Growth It began with eight clergy and five churches, and by 1846 had grown to 176 clergy, 296 churches, and 17,375 members. Safe villages, like the village of
Lima, Pennsylvania, were set up with nearby AME churches and were sometimes involved in the Underground Railroad. The 20,000 members in 1856 were located primarily in the North. AME national membership (including probationers and preachers) jumped from 70,000 in 1866 to 207,000 in 1876. The church also expanded internationally during this period. The
British Overseas Territory of
Bermuda, 640 miles from
Cape Hatteras, North Carolina, was settled in 1609 by the
Virginia Company and retained close links with Virginia and the Carolinas (with
Charleston settled from Bermuda in 1670 under
William Sayle) for the next two centuries, with Bermudians playing both sides during the American War of Independence, being the point from which the blockade of southern Atlantic ports was maintained and the
Chesapeake Campaign was launched during the
American War of 1812, and being the primary port through which European-manufactured weapons and supplies were smuggled into the
Confederacy during the
American Civil War. Other Bermudians, such as First Sergeant
Robert John Simmons of the
54th Massachusetts Volunteer Infantry Regiment, fought to end slavery in the United States. Among the numerous residents of the American South with ties to Bermuda was
Denmark Vesey, who was brought to
South Carolina from Bermuda as a slave before purchasing his freedom. Vesey was a founder of Mother
Emanuel African Methodist Episcopal Church before his execution after conviction in a show trial resulting from white hysteria over an alleged conspiracy for a slave revolt in 1822. The majority of the population of Bermuda during the first century of settlement was European, with free and enslaved blacks primarily from the Spanish West Indies and Native Americans, primarily from New England (anyone not entirely of European ancestry was counted as
coloured). As any child of a coloured and a white parent was counted as coloured, the ratio of the white to coloured population shifted during the course of the 18th century (4,850 whites and 3,514 coloured in 1721; but 4,755 whites and 5,425 coloured in 1811). The
Church of England was the
established church, and was the only church originally permitted to operate in Bermuda. Presbyterians were permitted to have a separate church and to conduct their own services during the 18th century. The Wesleyan Methodists sought to include enslaved blacks and a law was passed by the
Parliament of Bermuda in 1800 barring any but Church of England and Presbyterian ministers from preaching. The Methodist Reverend
John Stephenson was incarcerated in December, 1800, for six months for preaching to slaves. The law and attitudes changed during the course of the following century, but any church organised by blacks and organising blacks would not be welcomed by the white dominated Government. Stephenson was followed in 1808 by the Reverend
Joshua Marsden. There were 136 members of the Society when Marsden left Bermuda in 1812.

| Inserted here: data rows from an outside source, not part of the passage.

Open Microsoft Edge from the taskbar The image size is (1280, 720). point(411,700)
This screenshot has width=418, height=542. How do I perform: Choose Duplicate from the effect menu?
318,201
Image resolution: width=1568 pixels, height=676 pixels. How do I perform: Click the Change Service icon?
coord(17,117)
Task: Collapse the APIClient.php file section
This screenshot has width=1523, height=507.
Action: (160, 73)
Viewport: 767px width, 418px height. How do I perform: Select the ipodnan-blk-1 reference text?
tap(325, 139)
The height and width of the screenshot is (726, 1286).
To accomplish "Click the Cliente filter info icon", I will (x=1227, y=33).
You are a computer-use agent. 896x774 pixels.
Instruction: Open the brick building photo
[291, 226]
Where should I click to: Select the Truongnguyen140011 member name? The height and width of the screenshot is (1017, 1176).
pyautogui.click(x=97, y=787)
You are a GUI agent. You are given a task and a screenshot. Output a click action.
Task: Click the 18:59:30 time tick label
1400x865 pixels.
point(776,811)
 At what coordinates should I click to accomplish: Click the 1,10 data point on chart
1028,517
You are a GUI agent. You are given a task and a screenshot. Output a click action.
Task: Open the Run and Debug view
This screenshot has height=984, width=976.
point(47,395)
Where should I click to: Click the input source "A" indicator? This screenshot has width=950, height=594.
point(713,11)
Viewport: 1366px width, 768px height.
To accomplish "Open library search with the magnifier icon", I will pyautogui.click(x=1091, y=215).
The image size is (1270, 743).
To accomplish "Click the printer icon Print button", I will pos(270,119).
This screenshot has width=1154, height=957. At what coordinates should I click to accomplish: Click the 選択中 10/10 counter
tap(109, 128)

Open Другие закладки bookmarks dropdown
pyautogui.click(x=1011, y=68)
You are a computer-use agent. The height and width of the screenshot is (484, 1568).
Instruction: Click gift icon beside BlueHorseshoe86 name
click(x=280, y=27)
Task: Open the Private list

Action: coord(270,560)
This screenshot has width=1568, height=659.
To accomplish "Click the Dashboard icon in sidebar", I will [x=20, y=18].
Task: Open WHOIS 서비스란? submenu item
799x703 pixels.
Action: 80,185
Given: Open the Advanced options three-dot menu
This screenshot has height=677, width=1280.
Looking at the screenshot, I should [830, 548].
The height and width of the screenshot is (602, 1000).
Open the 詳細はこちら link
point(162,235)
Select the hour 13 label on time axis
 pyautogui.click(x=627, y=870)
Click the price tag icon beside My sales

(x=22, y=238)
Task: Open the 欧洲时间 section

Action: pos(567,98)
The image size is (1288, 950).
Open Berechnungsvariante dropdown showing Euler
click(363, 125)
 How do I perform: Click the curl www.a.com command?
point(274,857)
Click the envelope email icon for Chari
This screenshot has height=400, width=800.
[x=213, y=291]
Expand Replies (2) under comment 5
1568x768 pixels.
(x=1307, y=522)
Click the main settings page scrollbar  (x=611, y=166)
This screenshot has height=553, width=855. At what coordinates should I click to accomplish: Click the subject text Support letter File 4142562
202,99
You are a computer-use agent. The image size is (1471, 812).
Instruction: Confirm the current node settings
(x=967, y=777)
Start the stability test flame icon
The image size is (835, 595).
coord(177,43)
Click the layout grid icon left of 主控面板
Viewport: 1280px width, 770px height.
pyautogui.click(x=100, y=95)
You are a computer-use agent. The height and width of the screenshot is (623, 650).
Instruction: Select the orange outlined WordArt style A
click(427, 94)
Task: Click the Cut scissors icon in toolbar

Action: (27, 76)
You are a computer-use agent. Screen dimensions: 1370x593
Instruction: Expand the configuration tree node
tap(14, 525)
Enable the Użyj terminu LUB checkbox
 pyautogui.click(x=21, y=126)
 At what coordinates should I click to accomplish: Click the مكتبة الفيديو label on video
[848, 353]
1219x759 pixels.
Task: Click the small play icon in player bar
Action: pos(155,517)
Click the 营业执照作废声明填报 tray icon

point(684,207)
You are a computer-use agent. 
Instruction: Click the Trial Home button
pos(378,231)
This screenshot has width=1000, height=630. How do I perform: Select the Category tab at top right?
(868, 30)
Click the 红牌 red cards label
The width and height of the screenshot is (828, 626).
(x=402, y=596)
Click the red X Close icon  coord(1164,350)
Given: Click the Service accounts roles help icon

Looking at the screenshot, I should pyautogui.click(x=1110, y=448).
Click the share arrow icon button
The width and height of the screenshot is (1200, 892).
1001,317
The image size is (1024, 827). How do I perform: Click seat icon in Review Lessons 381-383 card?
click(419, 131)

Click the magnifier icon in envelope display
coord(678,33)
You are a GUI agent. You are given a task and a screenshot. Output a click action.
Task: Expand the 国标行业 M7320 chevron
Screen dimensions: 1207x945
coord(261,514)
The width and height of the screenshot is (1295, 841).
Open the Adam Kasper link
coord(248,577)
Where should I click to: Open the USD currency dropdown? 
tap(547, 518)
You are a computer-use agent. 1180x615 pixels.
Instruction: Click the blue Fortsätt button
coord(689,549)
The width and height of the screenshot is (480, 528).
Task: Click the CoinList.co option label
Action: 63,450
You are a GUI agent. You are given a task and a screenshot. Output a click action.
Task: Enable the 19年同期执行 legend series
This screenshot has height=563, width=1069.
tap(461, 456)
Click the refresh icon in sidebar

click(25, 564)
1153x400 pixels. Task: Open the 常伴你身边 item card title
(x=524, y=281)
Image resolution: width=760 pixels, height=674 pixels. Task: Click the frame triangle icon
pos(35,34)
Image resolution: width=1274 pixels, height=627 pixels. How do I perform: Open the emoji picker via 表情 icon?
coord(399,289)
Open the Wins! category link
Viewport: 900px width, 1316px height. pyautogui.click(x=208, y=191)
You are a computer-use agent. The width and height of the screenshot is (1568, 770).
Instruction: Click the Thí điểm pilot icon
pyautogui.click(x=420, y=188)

Susette Harriet Lloyd travelled to Bermuda in company with the Church of England's Archdeacon of Bermuda
Aubrey Spencer. Her visit lasted two years, and her "Sketches of Bermuda" (a collection of letters she had written en route to, and during her stay in, Bermuda, and dedicated to Archdeacon Spencer) was published in 1835, immediately following the 1834 abolition of slavery in Bermuda and the remainder of the British Empire (Bermuda elected to end slavery immediately, becoming the first colony to do so, though all other British colonies except for
Antigua availed themselves of an allowance made by the Imperial government enabling them to phase slavery out gradually). Lloyd's book gives a rare contemporary account of Bermudian society immediately prior to the abolition of slavery. Among her many observations of the
people of Bermuda, Lloyd noted of the coloured population: Lloyd's negative comments on the
dissenters was in reference to the Wesleyan Methodists. The degree of education of coloured Bermudians would be noted by later visitors, also. Christiana Rounds wrote in ''
Harper's Magazine'' (re-published in an advertising pamphlet by A.L Mellen, the Proprietor of the Hamilton Hotel in 1876): The foundation stone of a Wesleyan Methodist Chapel was laid in
St. George's Town on the 8 June 1840, the local Society (by then numbering 37 class leaders, 489 members, and 20 other communicants) having previously occupied a small, increasingly decrepit building that had been damaged beyond use in a storm in 1839. The inscription on the foundation stone included: The AME First District website records that in the autumn of 1869, ''three farsighted Christian men—Benjamin Burchall of St. George's, William B. Jennings of Devonshire and Charles Roach Ratteray of Somerset—set in motion the wheels that brought African Methodism to'' Bermuda. By the latter Nineteenth Century, the law in Bermuda specified that any denomination permitted to operate in the United Kingdom should also be permitted in the colony (although only the Church of England, the Presbyterian Church, and the Wesleyan Methodists were permitted to conduct baptisms, weddings and funerals until after the First World War). As the Imperial Government had ruled that the AME Church could operate in the United Kingdom, the first AME church in Bermuda was erected in 1885 in
Hamilton Parish, on the shore of Harrington Sound, and titled St. John African Methodist Episcopal Church (the congregation had begun previously as part of the
British Methodist Episcopal Church of Canada). Although the Church of England (since 1978, titled the Anglican Church of Bermuda) remains the largest denomination in Bermuda (15.8%), the AME quickly flourished (accounting for 8.6% of the population today), overtaking the Wesleyan Methodists (2.7% today). The rise of the
Wesleyan-Holiness movement in Methodism influenced the African Methodist Episcopal Church, with
Jarena Lee and
Amanda Smith preaching the doctrine of
entire sanctification throughout pulpits of the connexion.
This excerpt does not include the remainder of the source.